:: EXTRACTED RECORDS ::

===

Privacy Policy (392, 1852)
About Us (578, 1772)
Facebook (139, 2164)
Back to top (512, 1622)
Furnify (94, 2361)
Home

===

:: WHAT NEEDS TO BE DONE ::
Print every record exactly as it was given.

:: WORKED SOLUTION ::
Privacy Policy (392, 1852)
About Us (578, 1772)
Facebook (139, 2164)
Back to top (512, 1622)
Furnify (94, 2361)
Home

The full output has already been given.